> [Description of the task]: Where the listing below reaches the line containing "Given: Switch to the KEYBOARD tab", start writing out lines exactly, and stop once the line containing "Click the textarea" has been written.

> [Data for this exercise]:
☆ ☆ ☆

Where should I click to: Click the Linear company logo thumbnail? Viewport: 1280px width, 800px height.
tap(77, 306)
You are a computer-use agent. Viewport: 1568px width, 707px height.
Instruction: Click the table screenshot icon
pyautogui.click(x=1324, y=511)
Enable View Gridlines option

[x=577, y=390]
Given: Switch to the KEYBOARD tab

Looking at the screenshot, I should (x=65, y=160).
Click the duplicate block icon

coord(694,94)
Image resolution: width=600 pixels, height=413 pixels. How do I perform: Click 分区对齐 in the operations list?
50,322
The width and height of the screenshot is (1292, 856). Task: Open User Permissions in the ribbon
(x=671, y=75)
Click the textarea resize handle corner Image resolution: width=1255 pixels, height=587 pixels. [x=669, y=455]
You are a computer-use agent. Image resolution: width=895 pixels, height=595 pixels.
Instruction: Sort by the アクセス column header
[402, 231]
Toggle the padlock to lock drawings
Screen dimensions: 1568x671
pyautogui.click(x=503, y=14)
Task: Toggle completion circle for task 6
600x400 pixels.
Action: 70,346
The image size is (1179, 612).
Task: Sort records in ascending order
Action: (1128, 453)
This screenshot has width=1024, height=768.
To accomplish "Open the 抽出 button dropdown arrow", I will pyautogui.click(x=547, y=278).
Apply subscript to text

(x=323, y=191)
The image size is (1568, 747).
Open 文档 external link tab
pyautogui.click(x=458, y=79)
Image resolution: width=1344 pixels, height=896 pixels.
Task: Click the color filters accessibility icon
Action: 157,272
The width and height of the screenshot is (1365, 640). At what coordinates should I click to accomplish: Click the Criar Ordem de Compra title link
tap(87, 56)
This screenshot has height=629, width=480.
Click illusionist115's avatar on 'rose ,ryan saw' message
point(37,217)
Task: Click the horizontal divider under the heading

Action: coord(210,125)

☆ ☆ ☆

> [Solution for this problem]:
Given: Switch to the KEYBOARD tab

Looking at the screenshot, I should (x=65, y=160).
Click the duplicate block icon

coord(694,94)
Image resolution: width=600 pixels, height=413 pixels. How do I perform: Click 分区对齐 in the operations list?
50,322
The width and height of the screenshot is (1292, 856). Task: Open User Permissions in the ribbon
(x=671, y=75)
Click the textarea resize handle corner Image resolution: width=1255 pixels, height=587 pixels. [x=669, y=455]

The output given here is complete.